### Problem to solve
Copy exactly, no pictures: every line from the one that contains "Screen dimensions: 1158x762" through the end of the entries below.
.....
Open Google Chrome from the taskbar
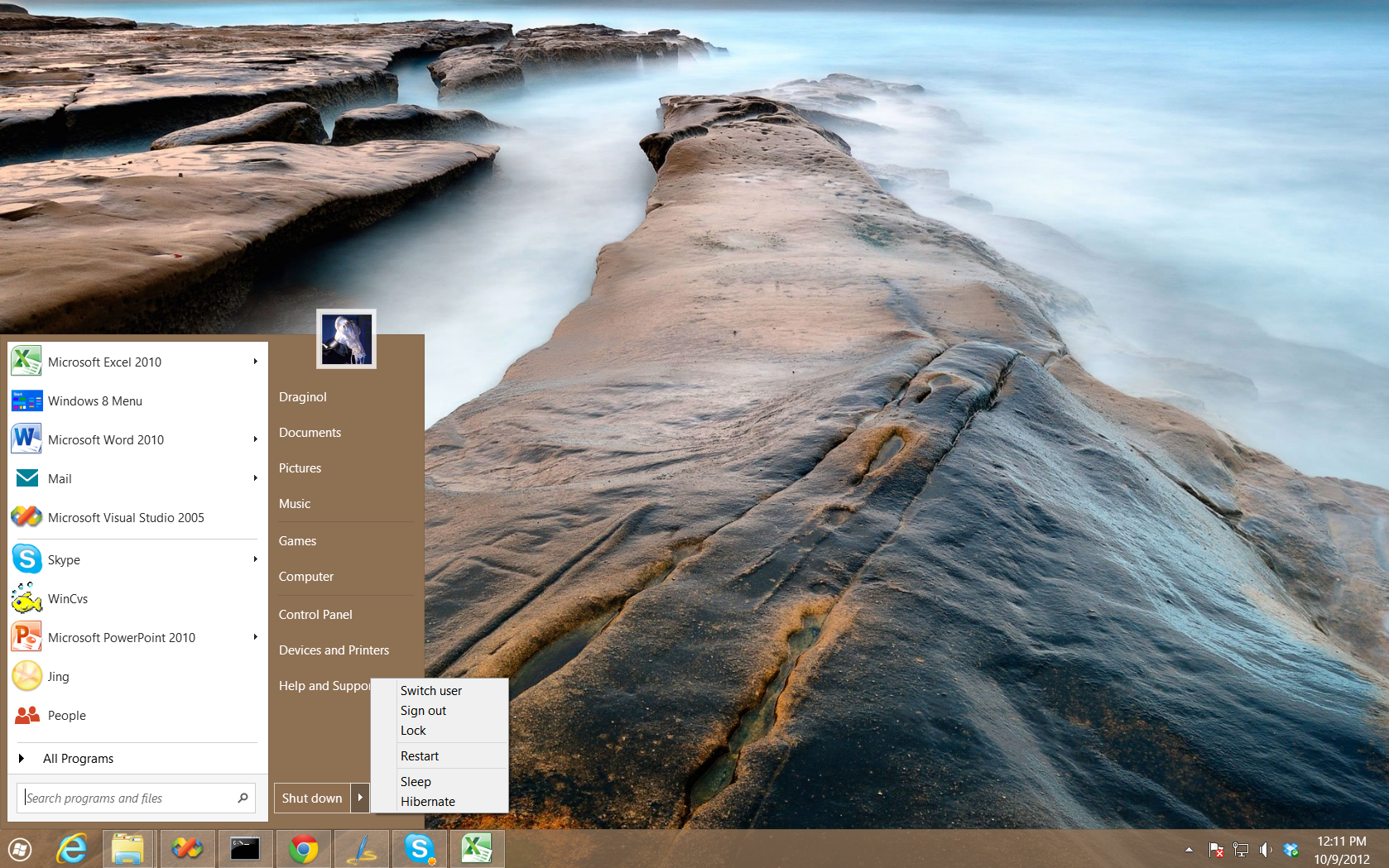Image resolution: width=1389 pixels, height=868 pixels. (304, 849)
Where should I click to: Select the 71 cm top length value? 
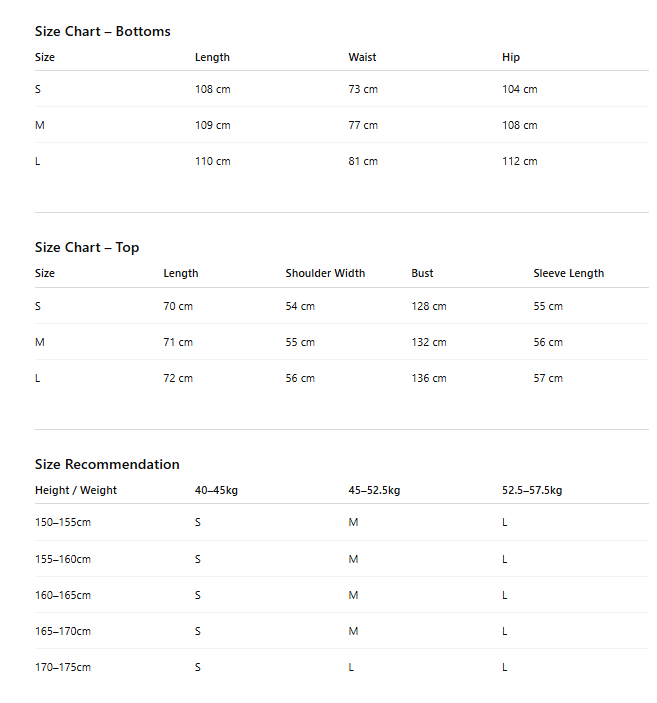point(178,342)
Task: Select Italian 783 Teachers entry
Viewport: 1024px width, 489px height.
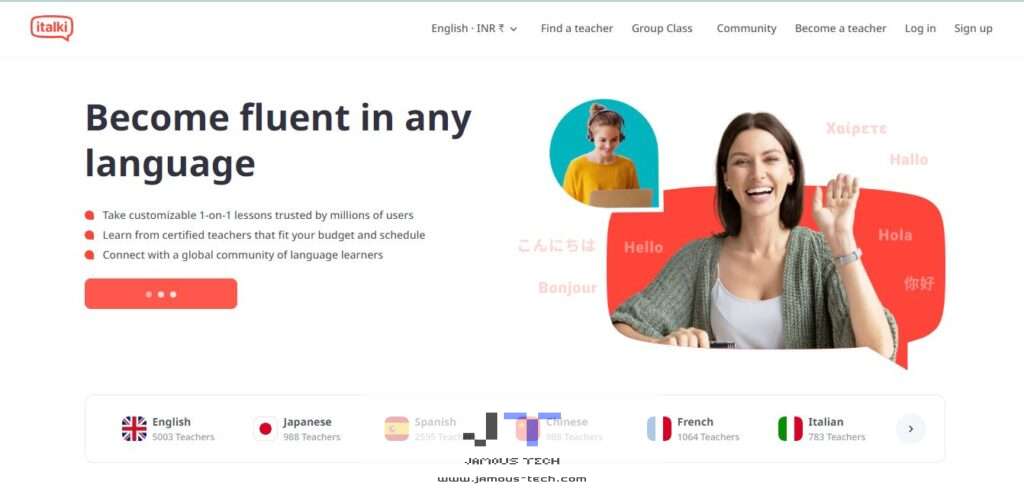Action: 822,429
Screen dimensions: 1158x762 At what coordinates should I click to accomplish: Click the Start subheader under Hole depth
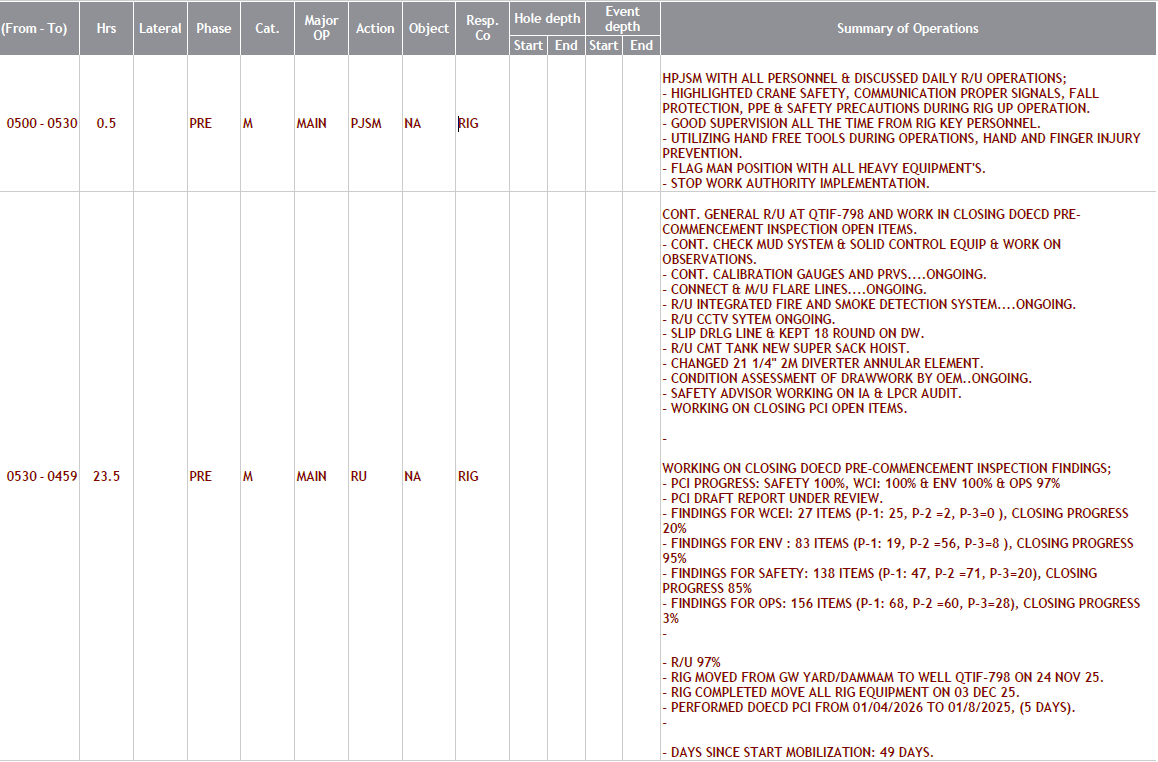[x=528, y=45]
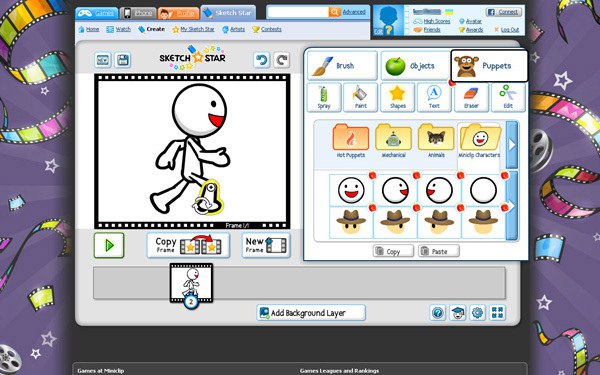
Task: Switch to the Puppets tab
Action: point(489,65)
.....
### Answer space
Screen dimensions: 1158x762 At what coordinates should I click to accomplish: Click the Start subheader under Hole depth
[x=528, y=45]
Task: Switch to the Puppets tab
Action: point(489,65)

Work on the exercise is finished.